Daria Kryvosheieva
MIT EECS | Nadar Foundation Undergraduate Research and Innovation Scholar
Task-Level Performance Prediction in Agentic Coding Benchmarks
2025–2026
Electrical Engineering and Computer Science
- AI and Machine Learning
Yoon Kim
As the focus in LLM-based coding shifts from static single-step code generation to multi-step agentic interaction with tools and environments, there is a growing need to understand what evaluations of coding agents tell us. At present, agent performance is typically measured by aggregate pass rates on benchmarks, but single-number metrics obscure the diversity of tasks within a benchmark. We present a framework for predicting success or failure on individual tasks tailored to the agentic coding regime. Our approach augments Item Response Theory (IRT) with rich features extracted from tasks, including issue statements, repository contexts, solutions, and test cases, and introduces a novel decomposition of agent ability into LLM and scaffold ability components. This parameterization enables us to aggregate evaluation data across heterogeneous leaderboards and accurately predict task-level performance for unseen benchmarks, as well as unseen LLM-scaffold combinations. Our methods have practical utility for benchmark designers, who can better calibrate the difficulty of their new tasks without running computationally expensive agent evaluations.

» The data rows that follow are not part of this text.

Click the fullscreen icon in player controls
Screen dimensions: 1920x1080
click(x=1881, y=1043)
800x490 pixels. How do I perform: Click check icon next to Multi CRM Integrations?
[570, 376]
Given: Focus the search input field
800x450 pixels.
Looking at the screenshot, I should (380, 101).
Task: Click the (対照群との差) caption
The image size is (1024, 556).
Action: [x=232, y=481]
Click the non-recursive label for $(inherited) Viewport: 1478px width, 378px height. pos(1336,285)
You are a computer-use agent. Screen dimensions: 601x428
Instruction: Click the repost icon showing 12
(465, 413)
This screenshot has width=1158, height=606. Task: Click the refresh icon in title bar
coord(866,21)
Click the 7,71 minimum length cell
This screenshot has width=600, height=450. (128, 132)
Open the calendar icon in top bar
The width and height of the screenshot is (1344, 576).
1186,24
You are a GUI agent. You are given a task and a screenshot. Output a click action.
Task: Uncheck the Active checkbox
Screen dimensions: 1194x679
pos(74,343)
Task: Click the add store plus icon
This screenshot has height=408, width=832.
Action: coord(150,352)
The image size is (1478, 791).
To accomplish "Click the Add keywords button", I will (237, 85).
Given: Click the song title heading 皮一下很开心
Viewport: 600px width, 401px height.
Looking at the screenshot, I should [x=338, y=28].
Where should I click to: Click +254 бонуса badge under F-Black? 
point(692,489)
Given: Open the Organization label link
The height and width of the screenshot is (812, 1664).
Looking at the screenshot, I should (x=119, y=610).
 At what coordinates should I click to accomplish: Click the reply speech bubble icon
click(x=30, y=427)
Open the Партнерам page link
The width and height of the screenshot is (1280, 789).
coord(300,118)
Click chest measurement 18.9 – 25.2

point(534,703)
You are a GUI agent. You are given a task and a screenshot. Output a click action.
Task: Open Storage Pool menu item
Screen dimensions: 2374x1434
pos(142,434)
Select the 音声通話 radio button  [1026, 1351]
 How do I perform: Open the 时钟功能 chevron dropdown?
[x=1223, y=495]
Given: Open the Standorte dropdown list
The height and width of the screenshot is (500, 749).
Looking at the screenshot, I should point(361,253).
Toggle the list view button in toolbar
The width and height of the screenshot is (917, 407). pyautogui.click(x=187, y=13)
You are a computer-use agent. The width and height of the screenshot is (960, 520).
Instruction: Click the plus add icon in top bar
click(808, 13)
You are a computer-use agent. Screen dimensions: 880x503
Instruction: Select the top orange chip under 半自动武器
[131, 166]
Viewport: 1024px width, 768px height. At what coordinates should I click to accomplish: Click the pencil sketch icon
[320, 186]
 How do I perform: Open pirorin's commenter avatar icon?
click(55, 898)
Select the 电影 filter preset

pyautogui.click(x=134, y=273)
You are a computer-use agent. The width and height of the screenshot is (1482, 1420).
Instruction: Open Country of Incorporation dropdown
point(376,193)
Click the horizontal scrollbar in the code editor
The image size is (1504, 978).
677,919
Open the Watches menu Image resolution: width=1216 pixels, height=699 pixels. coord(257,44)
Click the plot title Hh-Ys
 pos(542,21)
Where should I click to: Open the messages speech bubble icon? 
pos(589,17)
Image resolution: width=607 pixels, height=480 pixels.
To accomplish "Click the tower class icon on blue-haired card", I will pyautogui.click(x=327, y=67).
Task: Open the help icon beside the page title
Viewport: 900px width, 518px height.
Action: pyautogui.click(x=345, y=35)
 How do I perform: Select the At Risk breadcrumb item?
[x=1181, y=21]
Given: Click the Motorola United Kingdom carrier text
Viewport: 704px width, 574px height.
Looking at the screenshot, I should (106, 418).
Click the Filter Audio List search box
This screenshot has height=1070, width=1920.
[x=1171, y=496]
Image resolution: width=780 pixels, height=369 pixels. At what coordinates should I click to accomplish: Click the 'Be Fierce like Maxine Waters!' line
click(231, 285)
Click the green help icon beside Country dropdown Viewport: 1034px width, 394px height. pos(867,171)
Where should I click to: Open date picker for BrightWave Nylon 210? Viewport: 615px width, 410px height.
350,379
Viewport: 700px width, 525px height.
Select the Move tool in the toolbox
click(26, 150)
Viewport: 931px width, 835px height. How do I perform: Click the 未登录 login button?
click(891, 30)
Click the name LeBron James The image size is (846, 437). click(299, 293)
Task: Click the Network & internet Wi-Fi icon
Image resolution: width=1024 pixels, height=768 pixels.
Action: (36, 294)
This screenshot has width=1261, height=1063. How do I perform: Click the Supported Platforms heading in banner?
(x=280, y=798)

I am participating in this SuperUROP because I am interested in crafting better evaluations for coding agents. I aim to develop efficient methods for (1) estimating the capabilities of agentic systems and their underlying components (LLMs and scaffolds), and (2) estimating the difficulties of novel coding tasks. I hope that those methods will prove useful for practical use cases, such as designing benchmarks or scaffolds, or selecting training tasks of appropriate difficulty in RL training rollouts.